The same as in Figure 1 but for the simulation set D(λ, 10) and other random partitions when k=2, k=5 and k=10. Each value is an average over 100 instances with ±0.005 SD.
Table 3 shows the performance ratios that are the 2-approximation solution over the optimal solution and the heuristic solution over the optimal solution on the simulation set D(λ, 10) and a random partition (i.e., k = 2). It is also clear that Table 3 shows that the partition-distances of our solutions are at most twice the partition-distances of the optimal solutions.
Each value is an average over 100 instances with ±0.02 SD.
4.3. Simulation test for k = 3, 4, 5
In this section, we simulate some random data for k = 3, 4, 5. The third data set is settled to simulate possible outcomes for five clusters and each cluster contains five individuals. We construct the first simulated partition D(5, 5) which is 5 clusters with each cluster containing 5 elements. Other partitions are constructed 25 elements and randomly assign each element to a cluster. The maximum number of clusters of each random partition is less than or equal to 5 and the number of elements per cluster is less than or equal to 25.
Table 4 shows the performance ratios that are the 2-approximation solution over the optimal solution and the heuristic solution over the optimal solution on the simulation set D(5, 5) and other random partitions for k = 3, 4, 5. It is also clear that Table 4 shows that the partition-distances of our solutions are at most twice the partition-distances of the optimal solutions.
Each value is an average over 100 instances with ±0.0018 SD.

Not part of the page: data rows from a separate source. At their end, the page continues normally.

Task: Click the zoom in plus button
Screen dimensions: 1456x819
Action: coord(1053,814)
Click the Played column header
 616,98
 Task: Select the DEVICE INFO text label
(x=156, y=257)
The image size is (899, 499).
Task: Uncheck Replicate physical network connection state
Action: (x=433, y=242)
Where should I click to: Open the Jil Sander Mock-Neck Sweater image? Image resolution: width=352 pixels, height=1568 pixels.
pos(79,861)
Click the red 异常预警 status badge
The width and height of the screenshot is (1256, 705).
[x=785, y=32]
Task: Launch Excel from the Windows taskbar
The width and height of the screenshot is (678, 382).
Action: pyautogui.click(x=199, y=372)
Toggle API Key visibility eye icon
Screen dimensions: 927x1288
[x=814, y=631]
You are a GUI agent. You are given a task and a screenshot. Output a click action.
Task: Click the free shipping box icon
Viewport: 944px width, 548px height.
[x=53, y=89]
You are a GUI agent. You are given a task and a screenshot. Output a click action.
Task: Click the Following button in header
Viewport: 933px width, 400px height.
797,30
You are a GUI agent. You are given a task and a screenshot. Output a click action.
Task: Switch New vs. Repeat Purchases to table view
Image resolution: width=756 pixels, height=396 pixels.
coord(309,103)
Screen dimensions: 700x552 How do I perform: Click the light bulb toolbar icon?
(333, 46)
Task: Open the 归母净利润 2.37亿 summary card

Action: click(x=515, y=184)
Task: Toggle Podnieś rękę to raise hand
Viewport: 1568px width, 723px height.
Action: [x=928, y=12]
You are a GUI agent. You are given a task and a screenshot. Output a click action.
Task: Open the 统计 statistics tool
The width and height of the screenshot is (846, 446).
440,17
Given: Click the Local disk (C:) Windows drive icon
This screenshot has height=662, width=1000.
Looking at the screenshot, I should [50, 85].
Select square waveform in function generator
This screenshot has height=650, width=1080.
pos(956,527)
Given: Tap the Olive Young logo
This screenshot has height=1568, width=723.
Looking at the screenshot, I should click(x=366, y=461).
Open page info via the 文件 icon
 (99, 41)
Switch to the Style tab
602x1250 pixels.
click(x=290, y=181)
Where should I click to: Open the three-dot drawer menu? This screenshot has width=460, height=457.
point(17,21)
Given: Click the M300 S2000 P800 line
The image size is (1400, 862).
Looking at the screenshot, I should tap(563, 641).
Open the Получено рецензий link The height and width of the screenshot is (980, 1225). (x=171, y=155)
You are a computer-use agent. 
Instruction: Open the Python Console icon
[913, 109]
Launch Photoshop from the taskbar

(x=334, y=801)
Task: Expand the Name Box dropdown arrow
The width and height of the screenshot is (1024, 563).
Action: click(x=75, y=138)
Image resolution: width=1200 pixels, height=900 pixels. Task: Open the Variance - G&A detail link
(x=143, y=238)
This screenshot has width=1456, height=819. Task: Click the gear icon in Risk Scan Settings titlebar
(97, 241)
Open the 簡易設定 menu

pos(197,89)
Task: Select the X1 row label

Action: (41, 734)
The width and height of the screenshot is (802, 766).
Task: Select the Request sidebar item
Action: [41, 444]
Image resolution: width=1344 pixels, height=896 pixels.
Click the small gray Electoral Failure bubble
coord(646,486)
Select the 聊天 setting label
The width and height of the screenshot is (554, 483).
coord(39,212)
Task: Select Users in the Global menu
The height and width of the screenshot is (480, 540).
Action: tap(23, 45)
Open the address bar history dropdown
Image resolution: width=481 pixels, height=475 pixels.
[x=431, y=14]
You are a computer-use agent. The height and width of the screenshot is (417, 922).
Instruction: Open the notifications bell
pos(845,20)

4.4. Interactive website version
A website to implement Gusfield's (2002) and our algorithms is available at http://mail.tmue.edu.tw/∼yhchen/KPDP.html. We give five input types: (1) user mode, (2) random mode, (3) D(λ, 1) mode, (4) D(λ, 10) mode, and (5) D(λ, any) mode. And we give four algorithms: (a) 2-approximation algorithm, (b) heuristic algorithm, (c) Gusfield's (2002) algorithm (i.e., an exact algorithm for the 2-PD problem), and (d) exact algorithm for k > 2. Before activating the algorithms on the website, you need to fill in the number of partitions (k), the maximum number of clusters of these k partitions (ρ), the maximum number of elements per cluster (Nmax), the number of elements (|N|), and select an input type. If you select the user mode, you need to fill in each element to its cluster for each partition Pi, 1 ≤ i ≤ k sequentially. If you choose (3) and (4) modes, all partitions are generated by Sections 4.1 and 4.2, respectively. If you choose (5) mode, you need to fill in each element to its cluster for the first partition P1, sequentially. Other partitions are randomly generated. After the aforementioned settings, you merely select one algorithm and enter “Run” button to obtain the corresponding solutions to the k-PD problem.
5. Conclusion
In this article, we have shown the first known exact, heuristic, and 2-approximation algorithms for the k-PD problem. It would be interesting and challenging to find a better exact or approximation algorithm for the k-PD problem. Another interesting topic for future research could involve studying whether the 2-PD problem can be exactly solved in O(ρ · |N|) time.
Footnotes
Acknowledgments
We would like to thank Prof. Shyong Jian Shyu and the anonymous referees, whose useful comments helped to improve this article. This work was supported in part by the National Science Council of the Republic of China under Contract NSC NSC 98-2221-E-133-002.
Disclosure Statement
No competing financial interests exist.